1976 kam es in der Verlagsleitung zu einem Disput zwischen dem Verlagsleiter Andreas Hopf, der Autoren wie Heinar Kipphardt, Max von der Grün und Franz Josef Degenhardt für Bertelsmann hinzugewonnen hatte, und dem Geschäftsführer Olaf Paeschke über die zukünftige, eher kommerziell ausgerichtete Programm-Entwicklung. Wegen unüberbrückbarer Meinungsverschiedenheiten verließ Hopf den Verlag, obwohl Paeschke weiterhin das literarische Profil bei Bertelsmann zu bewahren und der AutorenEdition keine wirtschaftlichen Zwänge aufzudrängen versprach. Nichtsdestotrotz hatte angesichts einiger kostspieliger Prestigetitel das Bertelsmann-Jugendbuch-Programm, laut Paeschke, tendenziell wirtschaftlicher ausgerichtet werden müssen.[6]

Durch die Vermittlung des Schauspielers Hardy Krüger nahm der damalige Bundeskanzler Helmut Schmidt am 4. Juli 1982 Kontakt zu Olaf Paeschke auf, um ein Buchvorhaben Schmidts zu besprechen.[9] Paeschke signalisierte sofort großes Interesse an einem Memoiren-Band des höchst prominenten Politikers. Später übernahm Manfred Lahnstein die Verhandlungen mit Schmidt. Doch erst nach dem Machtverlust der sozialliberalen Koalition im Oktober 1982 und der Abwahl Schmidts liefen die Vorbereitungen zu diesem Buchprojekt an, das schließlich der Siedler Verlag,[10] der seit 1983 zur Bertelsmann-Gruppe gehört, 1986 unter dem Titel Eine Strategie für den Westen herausbrachte. Dem folgte 1987 Schmidts nächstes Buch Menschen und Mächte im selben Verlag.

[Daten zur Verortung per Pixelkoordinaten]
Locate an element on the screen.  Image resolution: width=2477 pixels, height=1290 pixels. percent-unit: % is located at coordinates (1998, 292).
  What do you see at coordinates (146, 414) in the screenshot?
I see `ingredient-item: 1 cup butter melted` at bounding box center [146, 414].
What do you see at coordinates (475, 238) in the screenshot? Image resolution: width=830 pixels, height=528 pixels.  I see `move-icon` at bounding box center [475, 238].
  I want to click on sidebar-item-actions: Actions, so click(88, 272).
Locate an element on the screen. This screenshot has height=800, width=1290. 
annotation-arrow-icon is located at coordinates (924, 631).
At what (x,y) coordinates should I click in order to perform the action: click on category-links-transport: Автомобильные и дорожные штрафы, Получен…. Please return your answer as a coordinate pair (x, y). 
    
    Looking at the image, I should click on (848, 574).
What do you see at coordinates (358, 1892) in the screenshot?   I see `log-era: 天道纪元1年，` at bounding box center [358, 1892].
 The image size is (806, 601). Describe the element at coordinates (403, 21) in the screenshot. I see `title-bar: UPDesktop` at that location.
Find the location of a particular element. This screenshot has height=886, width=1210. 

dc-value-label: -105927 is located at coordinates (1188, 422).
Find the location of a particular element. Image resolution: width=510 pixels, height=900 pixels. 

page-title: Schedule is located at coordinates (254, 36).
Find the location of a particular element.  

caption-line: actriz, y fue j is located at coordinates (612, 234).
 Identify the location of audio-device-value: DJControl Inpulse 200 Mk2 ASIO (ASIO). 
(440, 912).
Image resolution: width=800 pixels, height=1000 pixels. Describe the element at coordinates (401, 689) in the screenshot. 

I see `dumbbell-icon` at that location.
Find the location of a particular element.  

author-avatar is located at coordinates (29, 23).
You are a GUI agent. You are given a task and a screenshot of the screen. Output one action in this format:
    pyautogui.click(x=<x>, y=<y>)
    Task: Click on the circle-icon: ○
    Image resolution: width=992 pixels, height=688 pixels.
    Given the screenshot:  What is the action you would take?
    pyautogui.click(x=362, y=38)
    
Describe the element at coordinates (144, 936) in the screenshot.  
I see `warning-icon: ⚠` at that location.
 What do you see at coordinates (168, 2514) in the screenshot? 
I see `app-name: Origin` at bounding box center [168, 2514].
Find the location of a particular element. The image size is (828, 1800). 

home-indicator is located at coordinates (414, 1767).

* AUFGABE *
Zähle sämtliche Personen auf, die im Auszug zur Verlagsgeschichte von Bertelsmann namentlich genannt werden. Verwende dafür ausschließlich den Auszug.

* LÖSUNG *
- Andreas Hopf
- Heinar Kipphardt
- Max von der Grün
- Franz Josef Degenhardt
- Olaf Paeschke
- Hardy Krüger
- Helmut Schmidt
- Manfred Lahnstein